==== Entries shown ====

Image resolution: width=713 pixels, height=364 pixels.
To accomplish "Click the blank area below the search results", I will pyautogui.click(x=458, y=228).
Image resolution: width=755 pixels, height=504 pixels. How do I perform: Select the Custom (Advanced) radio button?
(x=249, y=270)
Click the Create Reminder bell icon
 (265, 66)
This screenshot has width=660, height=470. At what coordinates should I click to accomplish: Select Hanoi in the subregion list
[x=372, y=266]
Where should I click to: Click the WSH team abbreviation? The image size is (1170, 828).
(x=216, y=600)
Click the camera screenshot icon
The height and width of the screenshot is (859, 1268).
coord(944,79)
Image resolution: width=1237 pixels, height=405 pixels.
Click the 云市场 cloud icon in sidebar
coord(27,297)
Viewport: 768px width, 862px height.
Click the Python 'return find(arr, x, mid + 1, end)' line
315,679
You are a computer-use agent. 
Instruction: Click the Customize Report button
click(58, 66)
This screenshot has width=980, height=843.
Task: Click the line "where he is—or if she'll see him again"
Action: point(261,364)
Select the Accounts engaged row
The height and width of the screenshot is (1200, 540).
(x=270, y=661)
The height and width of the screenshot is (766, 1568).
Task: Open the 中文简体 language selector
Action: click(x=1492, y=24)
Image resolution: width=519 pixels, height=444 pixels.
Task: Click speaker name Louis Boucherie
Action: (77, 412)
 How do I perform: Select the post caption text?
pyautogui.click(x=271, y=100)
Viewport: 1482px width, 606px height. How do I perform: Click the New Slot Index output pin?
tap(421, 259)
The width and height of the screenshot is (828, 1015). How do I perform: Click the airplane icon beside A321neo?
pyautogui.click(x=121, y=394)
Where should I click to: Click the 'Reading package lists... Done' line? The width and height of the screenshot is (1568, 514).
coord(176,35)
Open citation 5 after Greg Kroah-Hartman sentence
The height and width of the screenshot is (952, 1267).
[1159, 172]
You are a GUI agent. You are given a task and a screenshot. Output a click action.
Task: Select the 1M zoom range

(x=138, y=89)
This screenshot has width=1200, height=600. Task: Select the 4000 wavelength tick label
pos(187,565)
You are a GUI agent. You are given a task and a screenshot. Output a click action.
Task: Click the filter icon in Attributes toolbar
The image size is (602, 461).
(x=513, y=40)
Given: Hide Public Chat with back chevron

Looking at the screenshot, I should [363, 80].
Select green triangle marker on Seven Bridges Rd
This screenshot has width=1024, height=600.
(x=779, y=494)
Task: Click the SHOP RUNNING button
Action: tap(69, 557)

====

Work to complete: Copy out precisely those lines which run from the one containing "This screenshot has width=1200, height=600." to the end of the material.

Response to this task:
This screenshot has width=1200, height=600. Task: Select the 4000 wavelength tick label
pos(187,565)
You are a GUI agent. You are given a task and a screenshot. Output a click action.
Task: Click the filter icon in Attributes toolbar
The image size is (602, 461).
(x=513, y=40)
Given: Hide Public Chat with back chevron

Looking at the screenshot, I should [363, 80].
Select green triangle marker on Seven Bridges Rd
This screenshot has width=1024, height=600.
(x=779, y=494)
Task: Click the SHOP RUNNING button
Action: tap(69, 557)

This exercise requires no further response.